No spectacular eruptions during the transition to blue hour.
Sony A7R2, Sony 85mm f/1.8, f/3.5, 4s, ISO 200
Another lucky guy enjoying the smoking volcano.
Sony A7R2, Sony Zeiss 16-35 f/4, f/5.6, 1/15s, ISO 250
Pure darkness during the night made for difficult shooting conditions because of high contrast.
Sony A7R2, Sony 85mm f/1.8, f/2, 4s, ISO 3200
This is an example of the big contrast between bright lava and the night. It’s extremely difficult to shoot in a single exposure. The lava is overexposed here while the rest is very dark. For good close up shots with the milky way, I had to wait for the beginning of morning blue hour and hope for a good eruption. During that time, part of the milky way would line up with the volcano as well.
Early night panorama of the view from my tent, taken at around 9 PM
Sony A7R2, Samyang 14mm f/2.8, wide open at f/2.8, 25s, ISO 6400, panorama of multiple images
The night view was nothing short of spectacular. Seeing the Fuego erupt under thousands of stars is unbelievable. This is a panoramic shot from the view I had in front of my tent. The volcano on the left is a sleeping volcano called Agua. Funny how they called them right? Aqua, water. Fuego, fire. In between are little towns, one of them being Antigua where I was staying. Its interesting to see these towns do not cause that much light pollution into the sky. There’s some kind of haze layer blocking all the light pollution causing us to see a beautiful starry sky. I knew the best part of the milky way would align with the valley in early morning, but I already found this view amazing.

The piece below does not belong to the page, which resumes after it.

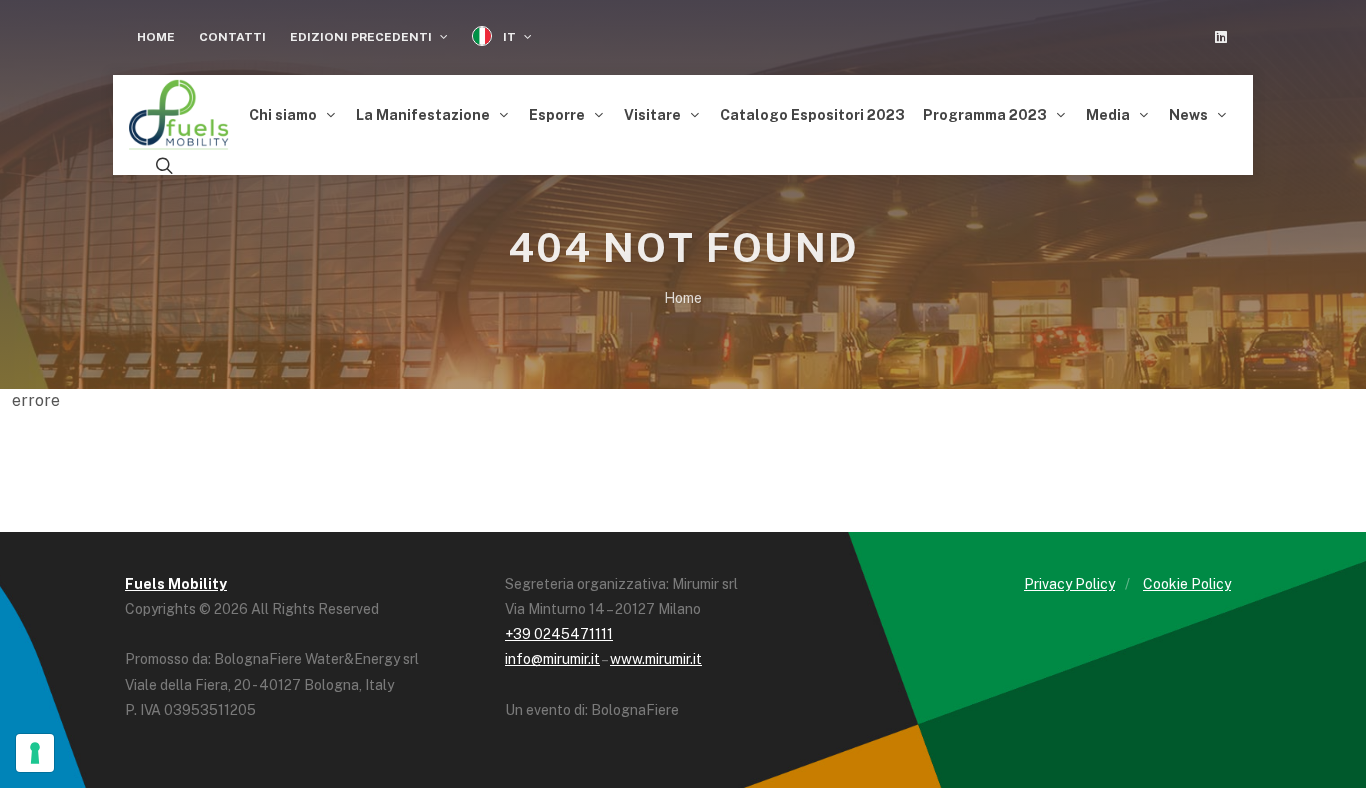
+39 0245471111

I kept shooting for a while until I decided to get some sleep in my tent. I think it was around 10 PM While it was around 30 degrees in Antigua during the day, up around 3500m it was below zero degrees Celsius. Even though I was prepared it was still extremely cold. I didn’t get too much sleep as the volcano kept erupting causing loud explosions every time. I woke up around 2 AM for more shooting. As planned, the milky way stretched over the valley
Panorama of the valley with the milky way stretching over it and an erupting Fuego.

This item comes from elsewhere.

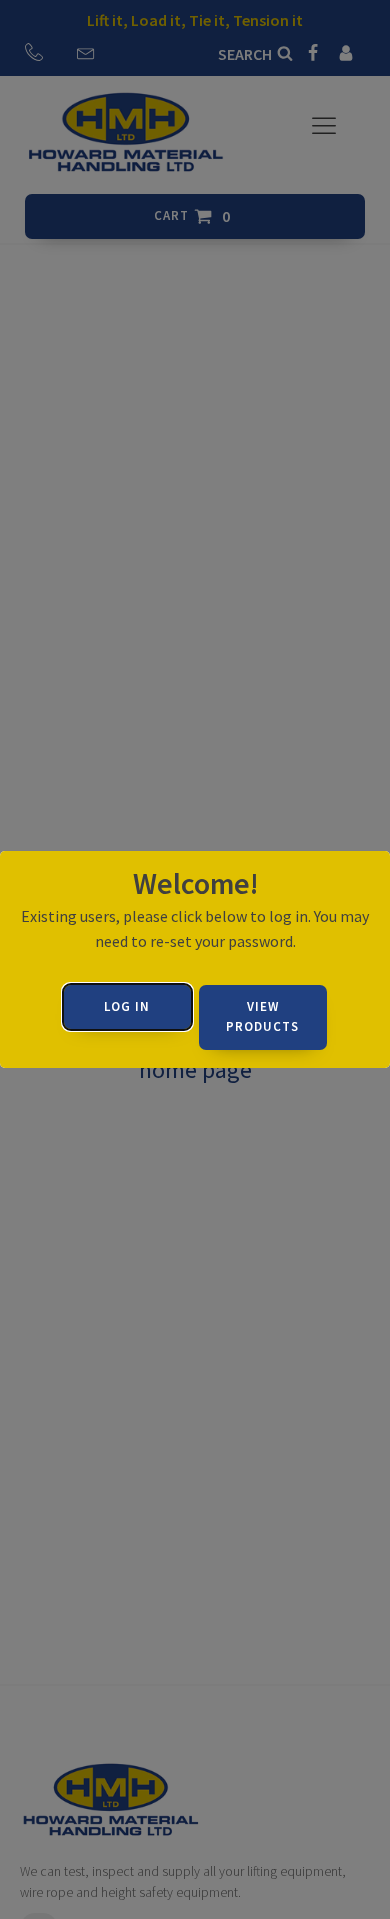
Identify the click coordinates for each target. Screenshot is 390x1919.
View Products (262, 1017)
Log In (127, 1006)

Sony A7R2, Samyang 14mm f/2.8, wide open at f/2.8, 25s, ISO 4000, panorama of multiple images
Although all of this was amazing, I wouldn’t be me if I still wasn’t 100% satisfied. As I mentioned before, I wanted a close up of the erupting volcano with the milky way. I knew it could be done that morning. I put camera in position for the early blue hour when the milky way would still be visible. At that time, a very faint moon was also up in the sky giving me some extra light. I set everything up and waited for the right moment. I just needed that right eruption.